SEO Tools

How I Found 47 Broken Links Before My Migration Went Live (And Saved Myself a Week of Cleanup)

Sunny Pal Singh · · 8 min read

A first-person walkthrough of using ByteWaveNetwork's Link Checker to audit 312 links before a site migration — covering broken vs blocked vs ERR links, canonical detection, and a pre-migration checklist.

Three days before a client's e-commerce site was supposed to go live on its new domain, I ran a link audit. The previous agency had done one too — I could see the Screaming Frog export in the shared Drive. It showed zero broken links.

I ran ByteWaveNetwork's Link Checker anyway. It found 47.

The difference wasn't tool quality — it was what each tool counted as "broken." Screaming Frog's export marked 14 links as OK that were actually returning 403 Forbidden from Cloudflare. Six more were network-level failures (DNS timeout) with no HTTP status at all. And another 8 had been silently redirected to a staging URL that no longer existed.

Material.
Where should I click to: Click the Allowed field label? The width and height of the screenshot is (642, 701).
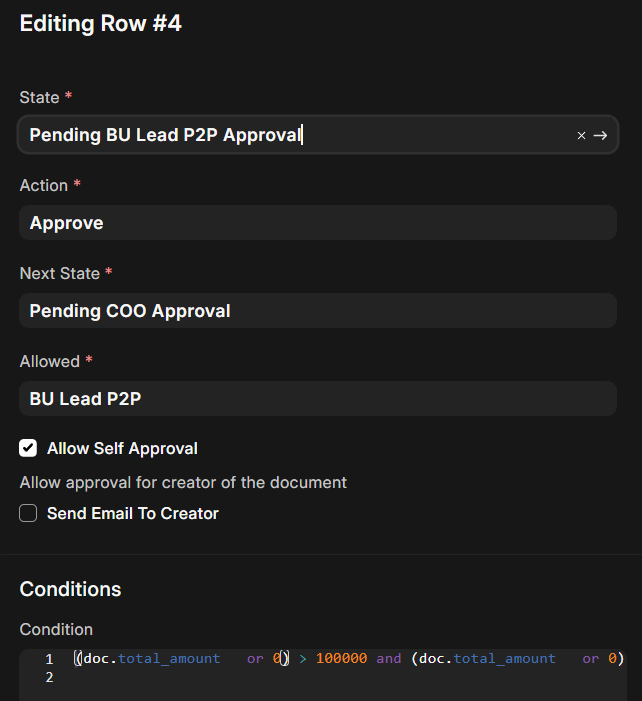click(49, 361)
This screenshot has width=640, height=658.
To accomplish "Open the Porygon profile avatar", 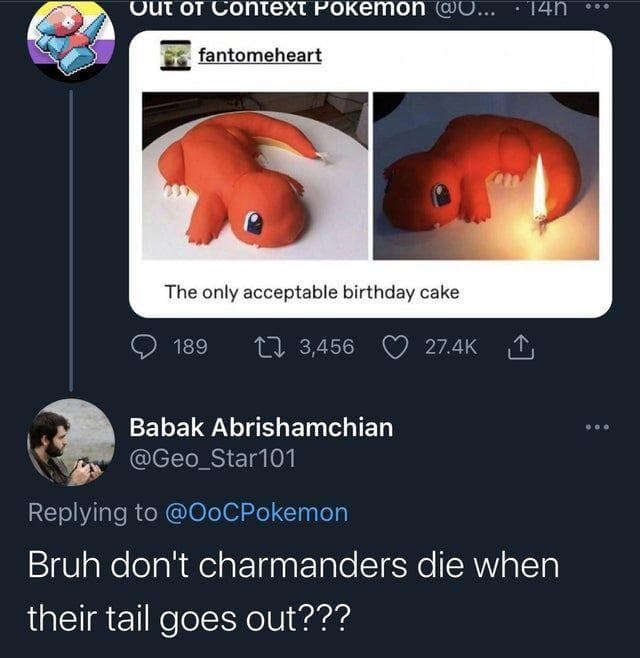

Short exercise A. Return the passage of the link audit article between "The difference wasn't" and "no longer existed.", inclusive.
Short exercise B.
Answer the following about the link audit article:
(i) How many links did the audit before the site migration cover?
(ii) How many links did ByteWaveNetwork's Link Checker find?
(iii) How many links that were returning 403 Forbidden from Cloudflare did the Screaming Frog export mark as OK?

Answer A.
The difference wasn't tool quality — it was what each tool counted as "broken." Screaming Frog's export marked 14 links as OK that were actually returning 403 Forbidden from Cloudflare. Six more were network-level failures (DNS timeout) with no HTTP status at all. And another 8 had been silently redirected to a staging URL that no longer existed.

Answer B.
(i) 312
(ii) 47
(iii) 14